February 2019

These features and Databricks platform improvements were released in February 2019.

Note

Releases are staged. Your Databricks account may not be updated until up to a week after the initial release date.

Managed MLflow on Databricks Public Preview

February 26 - March 5, 2019: Version 2.92

MLflow is an open source platform for managing the end-to-end machine learning lifecycle. It tackles three primary functions:

  • Tracking experiments to record and compare parameters and results.

  • Managing and deploying models from a variety of ML libraries to a variety of model serving and inference platforms.

  • Packaging ML code in a reusable, reproducible form to share with other data scientists or transfer to production.

Databricks now provides a fully managed and hosted version of MLflow integrated with enterprise security features, high availability, and other Databricks workspace features such as experiment management, run management, and notebook revision capture. MLflow on Databricks offers an integrated experience for tracking and securing machine learning model training runs and running machine learning projects. By using managed MLflow on Databricks, you get the advantages of both platforms, including:

  • Workspaces: Collaboratively track and organize experiments and results within Databricks Workspaces with a hosted MLflow Tracking Server and integrated experiment UI. When you use MLflow in notebooks, Databricks automatically captures notebook revisions so you can reproduce the same code and runs later.

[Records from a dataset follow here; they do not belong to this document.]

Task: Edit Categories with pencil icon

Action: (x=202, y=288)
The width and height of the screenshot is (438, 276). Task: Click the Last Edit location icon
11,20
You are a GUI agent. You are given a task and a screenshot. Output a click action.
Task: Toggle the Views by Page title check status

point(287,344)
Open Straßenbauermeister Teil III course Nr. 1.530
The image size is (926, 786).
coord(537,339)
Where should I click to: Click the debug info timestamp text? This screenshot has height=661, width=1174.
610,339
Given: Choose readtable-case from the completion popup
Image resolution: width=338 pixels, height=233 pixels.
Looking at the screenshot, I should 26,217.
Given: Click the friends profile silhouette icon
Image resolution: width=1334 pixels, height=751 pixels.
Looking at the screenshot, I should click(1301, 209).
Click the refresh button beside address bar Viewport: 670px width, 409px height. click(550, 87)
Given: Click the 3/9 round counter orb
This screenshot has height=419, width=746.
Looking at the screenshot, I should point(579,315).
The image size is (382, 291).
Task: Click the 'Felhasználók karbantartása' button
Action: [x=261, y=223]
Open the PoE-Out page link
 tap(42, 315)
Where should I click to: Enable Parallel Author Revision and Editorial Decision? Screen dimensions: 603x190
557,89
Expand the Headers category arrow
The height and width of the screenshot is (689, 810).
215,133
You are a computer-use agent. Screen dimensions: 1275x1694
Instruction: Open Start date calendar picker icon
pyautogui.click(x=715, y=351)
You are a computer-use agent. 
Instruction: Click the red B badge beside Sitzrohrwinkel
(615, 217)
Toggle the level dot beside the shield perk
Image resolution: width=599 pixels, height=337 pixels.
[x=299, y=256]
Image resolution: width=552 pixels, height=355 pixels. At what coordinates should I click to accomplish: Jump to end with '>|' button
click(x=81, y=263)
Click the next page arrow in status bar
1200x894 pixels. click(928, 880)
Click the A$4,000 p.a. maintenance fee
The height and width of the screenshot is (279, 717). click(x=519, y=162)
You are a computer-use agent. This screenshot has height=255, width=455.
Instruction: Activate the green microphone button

  • Security: Take advantage of one common security model for the entire ML lifecycle via ACLs.

  • Jobs: Run MLflow projects as Databricks jobs remotely and directly from Databricks notebooks.

Here’s a demo of a tracking workflow in a Databricks Workspace:

Track runs and organize experiment workflow

For details, see Track ML and deep learning training runs and Run MLflow Projects on Databricks.

Azure Data Lake Storage Gen2 connector is generally available

February 15, 2019

Azure Data Lake Storage Gen2 (ADLS Gen2), the next-generation data lake solution for big data analytics, is now GA, as is the ADLS Gen2 connector for Databricks. We are also pleased to announce that ADLS Gen2 supports Databricks Delta when you are running clusters on Databricks Runtime 5.2 and above.

Python 3 now the default when you create clusters

February 12-19, 2019: Version 2.91

The default Python version for clusters created using the UI has switched from Python 2 to Python 3. The default for clusters created using the REST API is still Python 2.

Existing clusters will not change their Python versions. But if you’ve been in the habit of taking the Python 2 default when you create new clusters, you’ll need to start paying attention to your Python version selection.

Default Python version

Additional cluster instance types

February 12-19, 2019: Version 2.91

Databricks now provides Beta support for the following Amazon EC2 instance types:

  • c5.18xlarge

  • r5.24xlarge

  • r4.16xlarge

  • m5.24xlarge

Delta Lake generally available

February 1, 2019

Now everyone can get the benefits of Databricks Delta’s powerful transactional storage layer and super-fast reads: as of February 1, Delta Lake is GA and available on all supported versions of Databricks Runtime. For information about Delta, see the What is Delta Lake?.